When Elites Claim to Represent Blacks or Workers, They Mean ‘Using Sock Puppets’
I hope you had a leisurely, grateful Labor Day. If you shopped or dined anywhere, I hope you thanked the people for working. It’s a big accomplishment in American history that the labor unions won a fair place at the table. That they became bulwarks of society — for a few critical decades, during the Cold War. Since then, private sector unions have declined, partly thanks to Mafia-linked corruption. The labor movement was hijacked by self-dealing government unions.
It was the AFL-CIO under Lane Kirkland that provided much of the funds for the free labor union Solidarity in Poland. This after that country’s Communist government outlawed it. No Communist party worth its salt could let workers choose which organization represented them. Because they’d rarely have picked the Communists.
Nothing galled Marxists more than real workers organizations. These rejected their Party’s claim to speak for the whole working class, all around the world. What drove men like Kirkland to conduct their own foreign policy, and take on a superpower?

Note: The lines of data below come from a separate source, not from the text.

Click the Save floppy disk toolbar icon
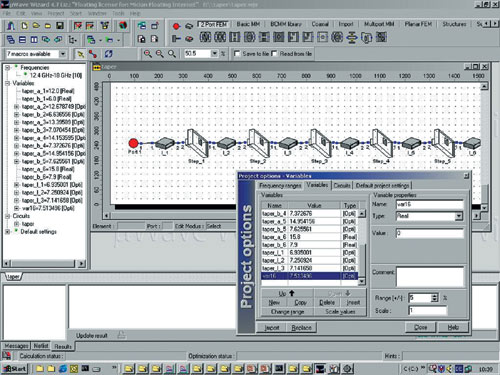 tap(60, 26)
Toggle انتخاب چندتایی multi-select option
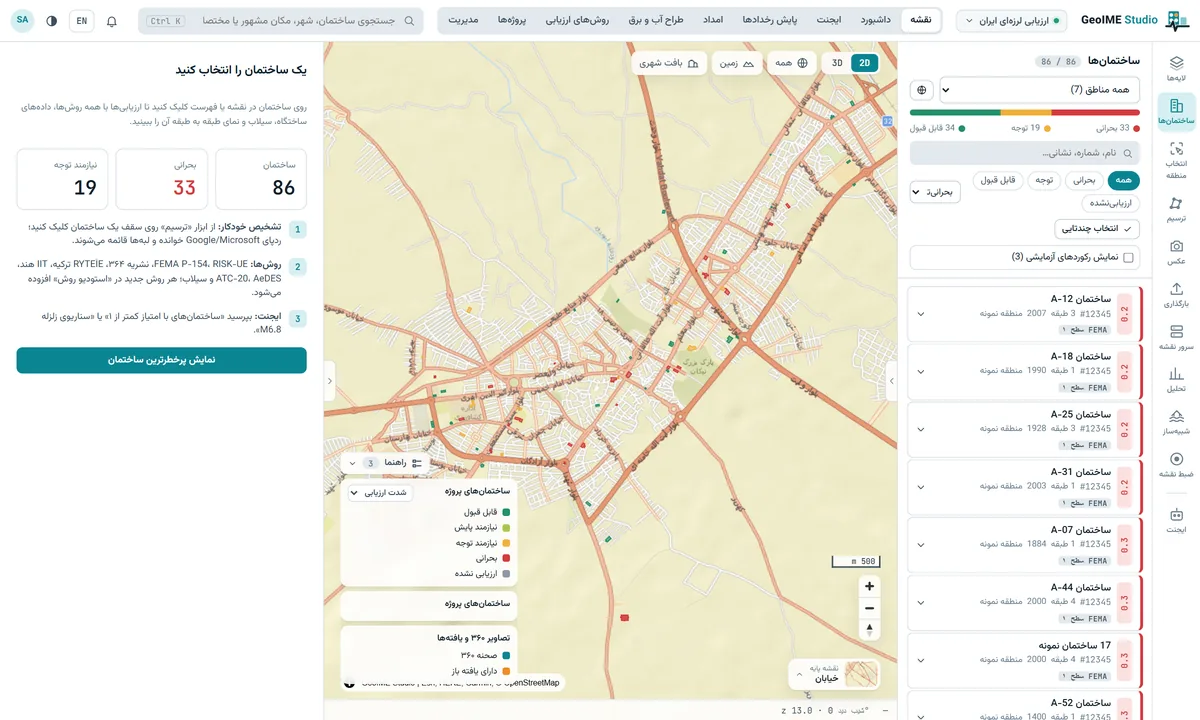This screenshot has height=720, width=1200. (1097, 229)

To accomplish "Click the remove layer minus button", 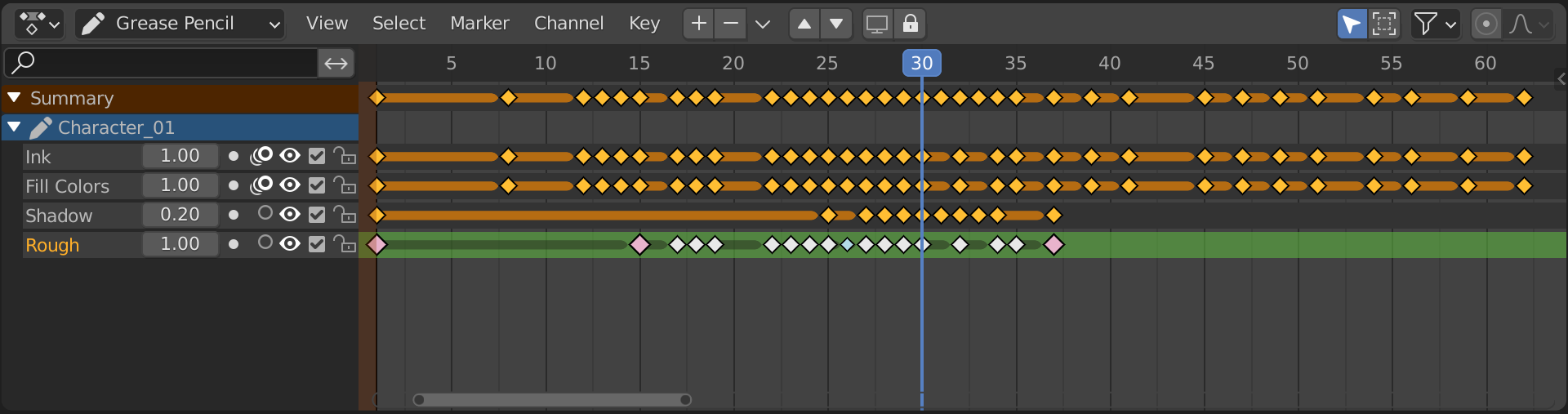I will pyautogui.click(x=731, y=24).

The Cold War Inside Every U.S. Labor Union
Read Dan Flynn’s fascinating book, A Conservative History of the American Left to find out. Every union in America by 1977 had fought its own Cold War against the Communist Party, USA, and its efforts to infiltrate labor unions. Many unions that exist today had to fight off Communist puppet rivals. Lane Kirkland, like former screen actor Ronald Reagan, was a veteran of that battle.
Authentically Christian members of the Civil Rights Movement had to fight a similar battle. Some blacks rightly angered at Jim Crow drifted into the glue traps of Communist front groups. Those were set up by Soviet agents to divide and conquer America.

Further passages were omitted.